_Dataset extract_.
━━━━━━━━━━━━━━━━━━━━━━━━━━━━━━
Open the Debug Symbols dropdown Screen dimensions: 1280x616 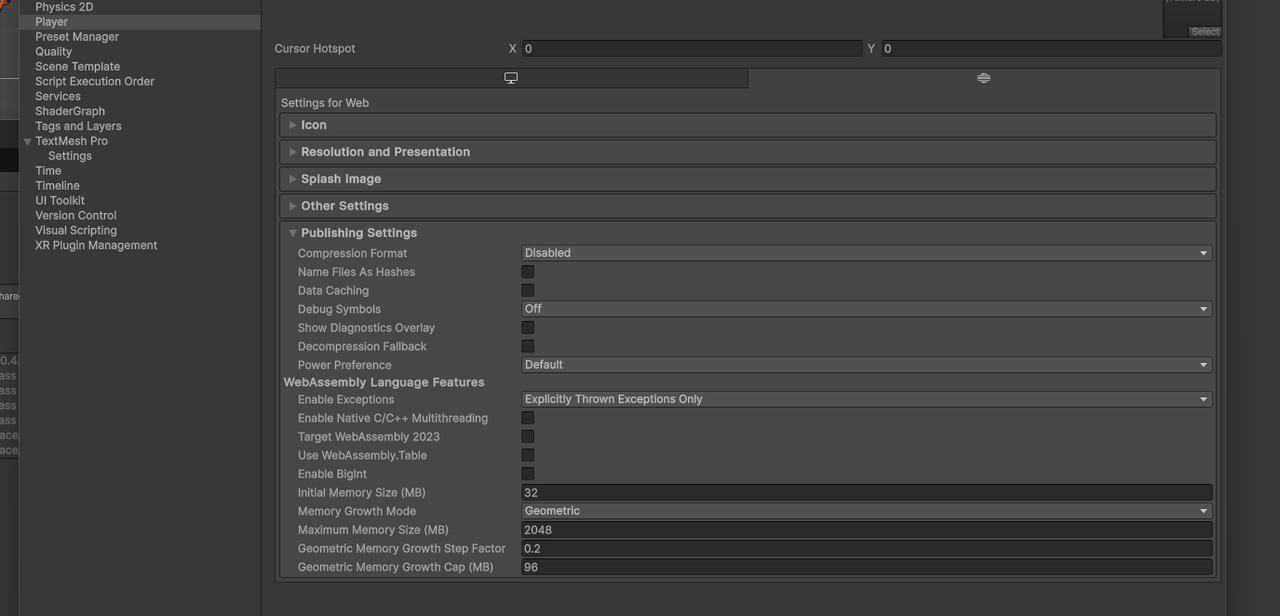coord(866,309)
━━━━━━━━━━━━━━━━━━━━━━━━━━━━━━
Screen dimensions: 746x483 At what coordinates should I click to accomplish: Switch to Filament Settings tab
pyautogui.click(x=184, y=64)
━━━━━━━━━━━━━━━━━━━━━━━━━━━━━━
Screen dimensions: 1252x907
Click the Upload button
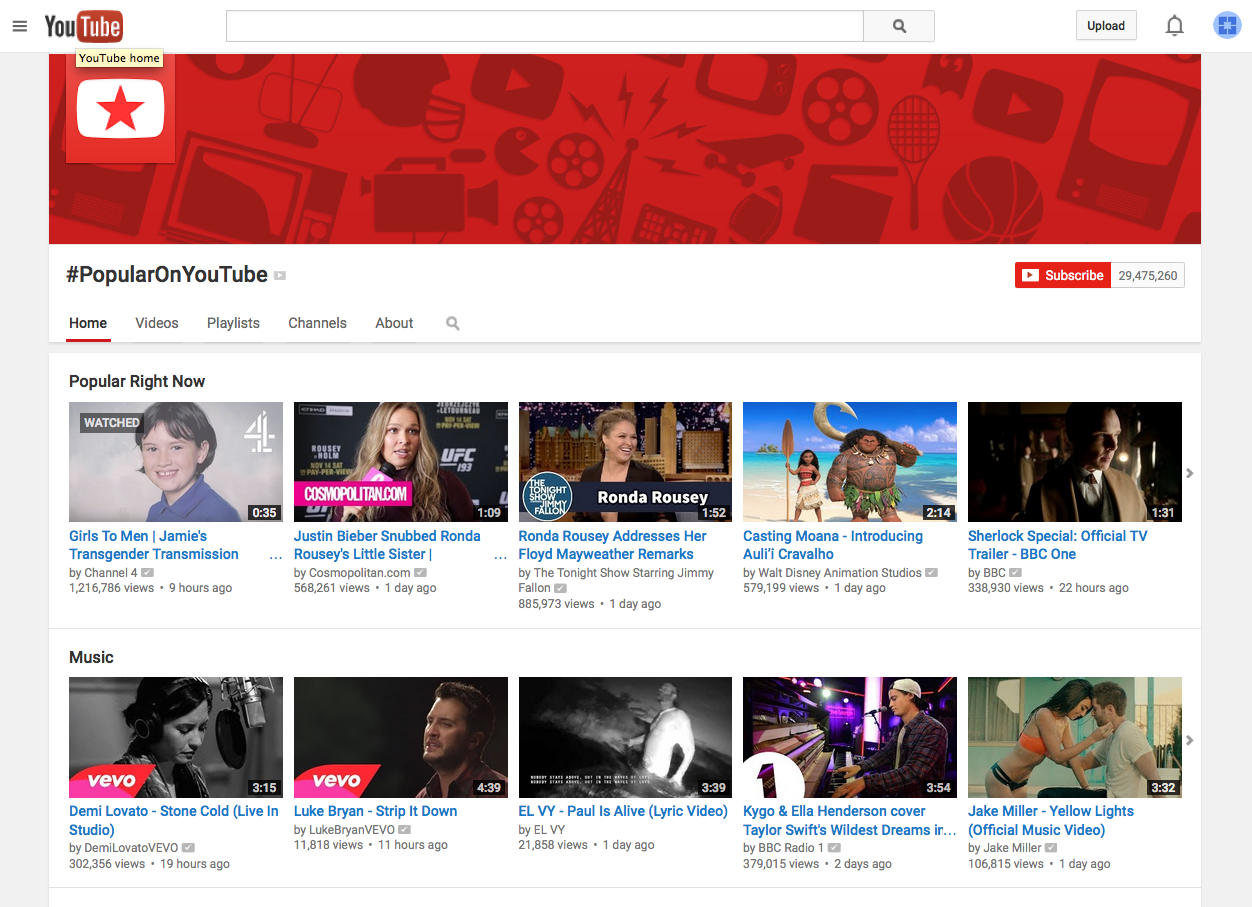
━━━━━━━━━━━━━━━━━━━━━━━━━━━━━━
Transcribe everything from the line containing "Screen dimensions: 1252x907" down to the line containing "Click the Upload button", keeping each line exactly the same.

_Expected answer_.
Screen dimensions: 1252x907
Click the Upload button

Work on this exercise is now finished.